I tuoi compiti:
(1) Riscrivi la parte del testo sull'intelligenza artificiale compresa tra "Sull’IA (soprattutto quella" e "alla nostra società.", estremi inclusi, cambiando "post social" in "articolo di blog".
(2) Nel testo sull'intelligenza artificiale, quali figure professionali si possono avere a disposizione con un semplice abbonamento? Elencale tutte.

Testo dell'esercizio:

┄┄┄┄┄┄

Sull’IA (soprattutto quella generativa di immagini) ci sarebbe molto da dire. Bisognerebbe essere sicuramente molto competenti per parlarne e non basterebbe un post social a sviscerarne il senso, il potenziale, la rivoluzione tecnica quanto sociale che questi strumenti stanno apportando alla nostra società.
La mia riflessione
Quello che mi limiterei a fare è però una riflessione sul dibattito che sta sollevando in diverse categorie, fasce di lavoratori e ambiti di lavoro. Ad esempio basti pensare al movimento di artisti (in particolare illustratori) che da quando è scoppiata la moda Midjurney si sono schierati senza colpo ferire contro questa nuova filosofia di fare arte. Perché si, è una filosofia prima di essere tecnica. Se ci pensate, il digitale ha sempre aiutato l’arte, basti pensare alla nascita di Procreate che ha liberalizzato il disegno e l’illustrazione come possibilità di professione anche verso chi non poteva permettersi un percorso di studi classici nell’ambito ma semplicemente ha imparato ad approcciare al mondo grazie a questa nuova tecnologia. O all’utilizzo di Photoshop e altri simili per colorare digitalmente i fumenti in sostituzione di tecniche manuali definite appunto “tradizionali”.
Ma allora perché l’intelligenza artificiale genera ancora più scalpore?
Forse i punti sono svariati: il primo fra tutto è senz’altro la libertà fuori controllo di queste macchine e ancora prima di queste aziende, che tramite i loro database danno la possibilità alle macchine di generare contenuti ORIGINALI che però originali non sono. Questo perché il risultato della generazione non è altro che l’unione di più elementi creati da qualcun altro. Per di più senza un briciolo di scrupolo verso il discorso copyright. Ecco quindi che nasce EGAIR appunto, uno degli enti creati (a livello europeo) da persone competenti di settore appositamente per capirci qualcosa in merito e stabilire un punto di confine tra la generazione di contenuti senza controllo e la dignità artistica di coloro che generano contenuti reali.
Il secondo punto è senz’altro il valore socioculturale che questa nuova rivoluzione tecnologica può apportare.
Quanto lavori e lavoratori nasceranno? Quanti verranno sostituiti? Basti pensare che con un semplice abbonamento possiamo avere a disposizione un copywriter, un illustratore, un programmatore, un video editor.

┄┄┄┄┄┄

Righe fornite:

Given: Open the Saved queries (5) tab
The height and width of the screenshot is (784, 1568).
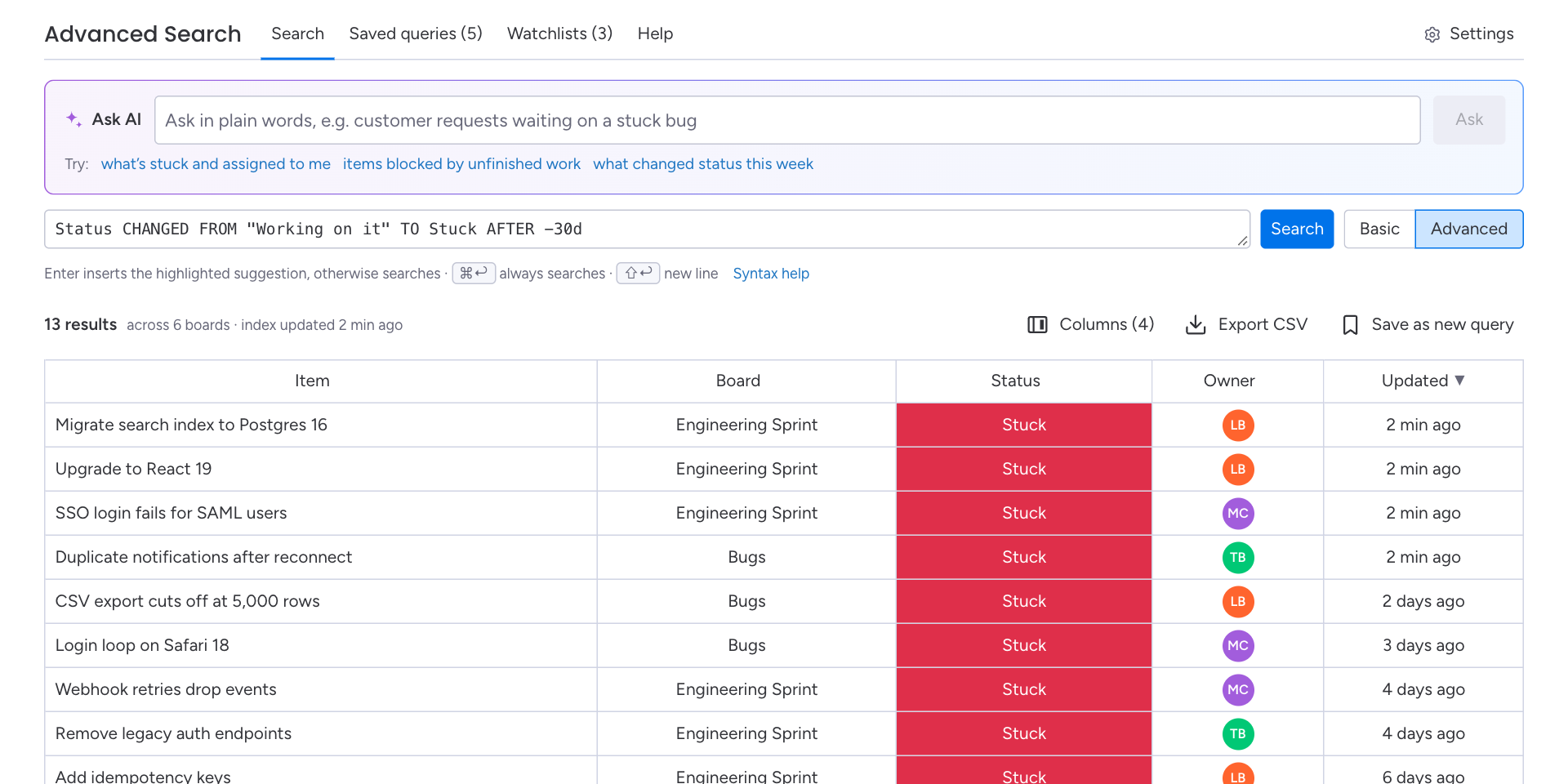Looking at the screenshot, I should click(x=416, y=33).
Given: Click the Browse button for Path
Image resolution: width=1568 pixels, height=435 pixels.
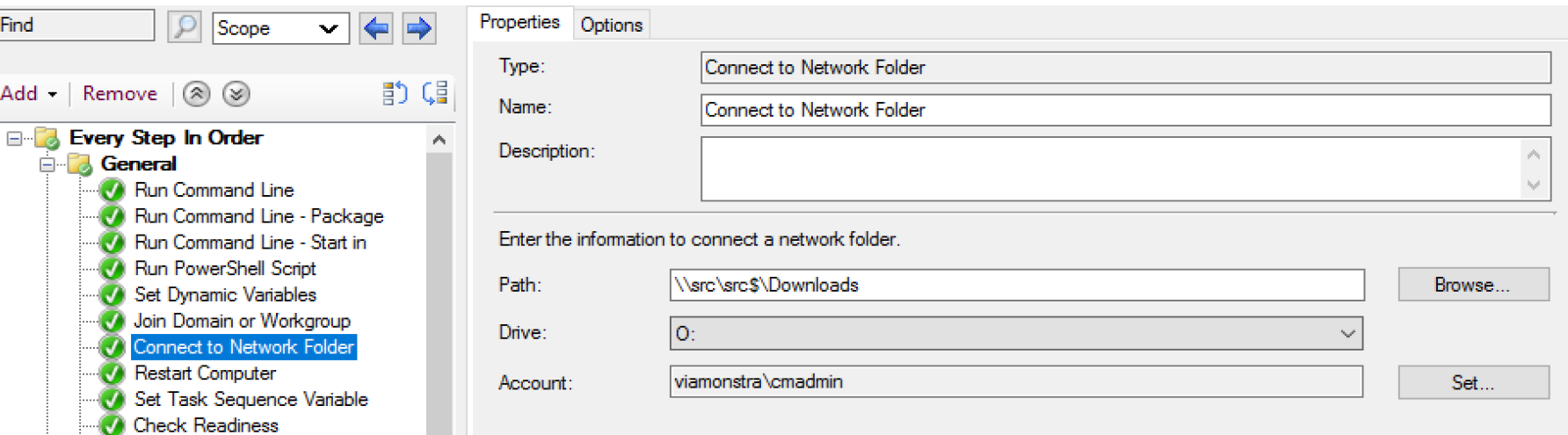Looking at the screenshot, I should tap(1472, 285).
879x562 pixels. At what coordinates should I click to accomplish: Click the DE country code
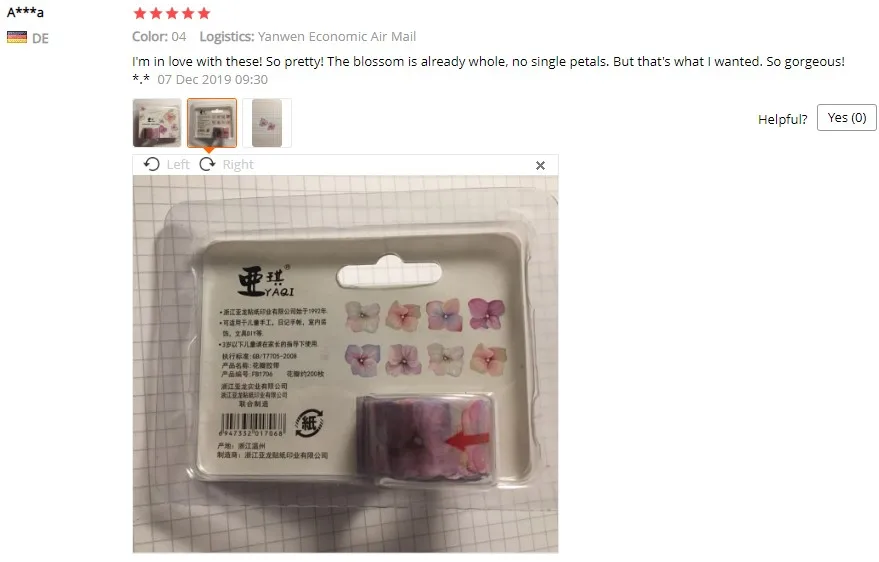[x=40, y=39]

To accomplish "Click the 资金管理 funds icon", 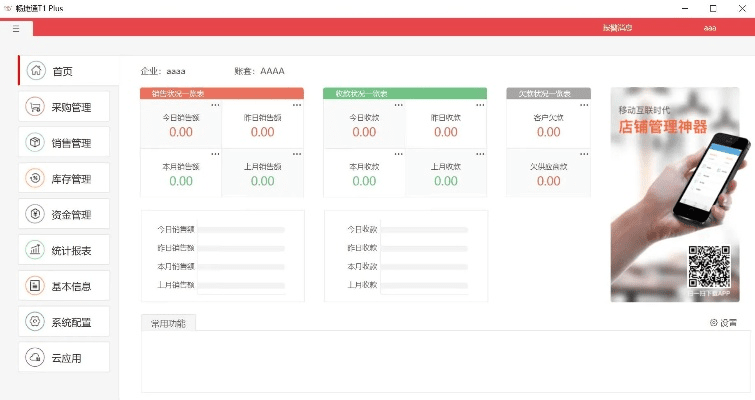I will click(x=36, y=215).

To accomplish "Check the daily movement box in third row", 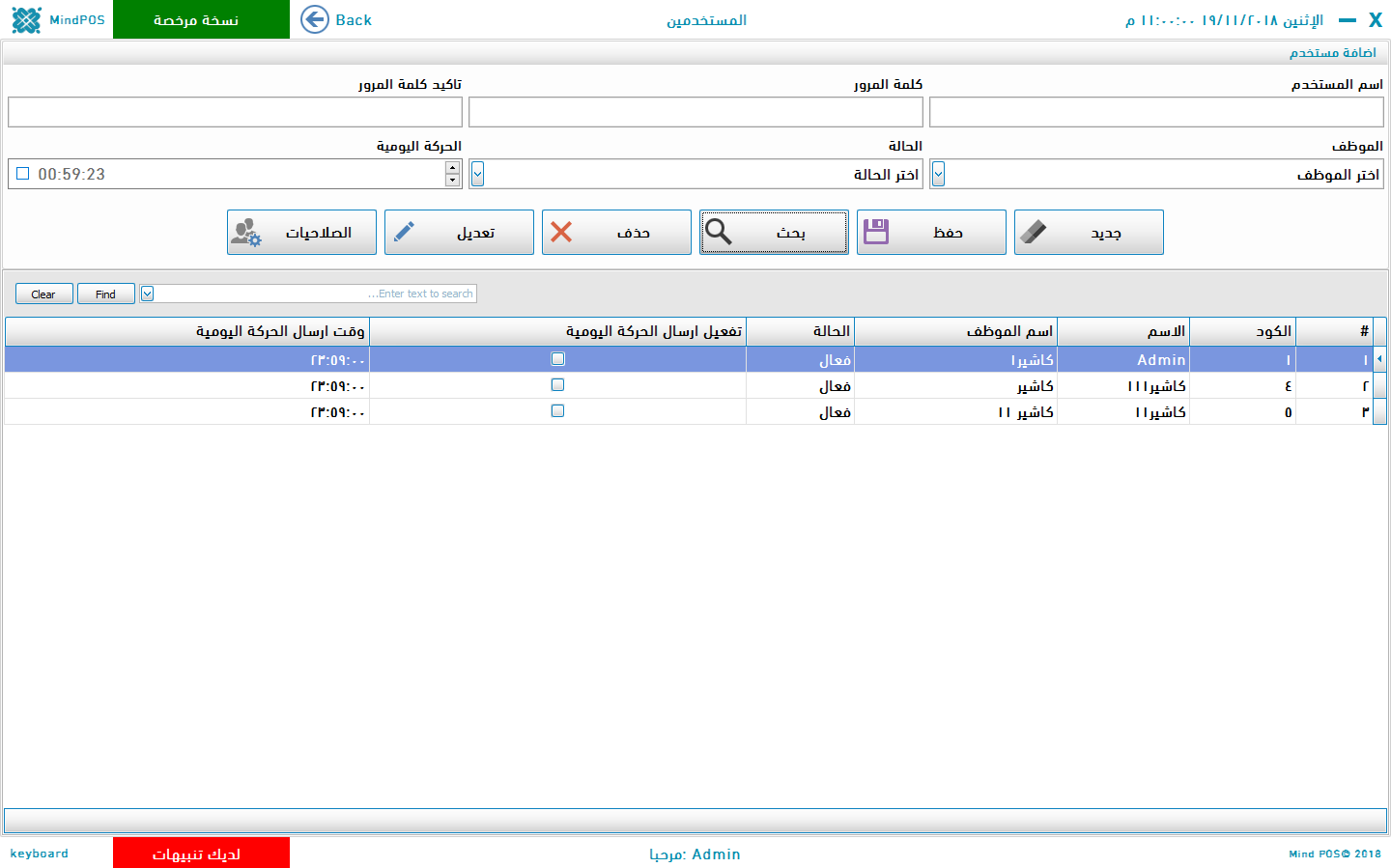I will point(557,411).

┄┄┄┄┄┄

Risultati attesi:
(1)
Sull’IA (soprattutto quella generativa di immagini) ci sarebbe molto da dire. Bisognerebbe essere sicuramente molto competenti per parlarne e non basterebbe un articolo di blog a sviscerarne il senso, il potenziale, la rivoluzione tecnica quanto sociale che questi strumenti stanno apportando alla nostra società.

(2) copywriter, illustratore, programmatore, video editor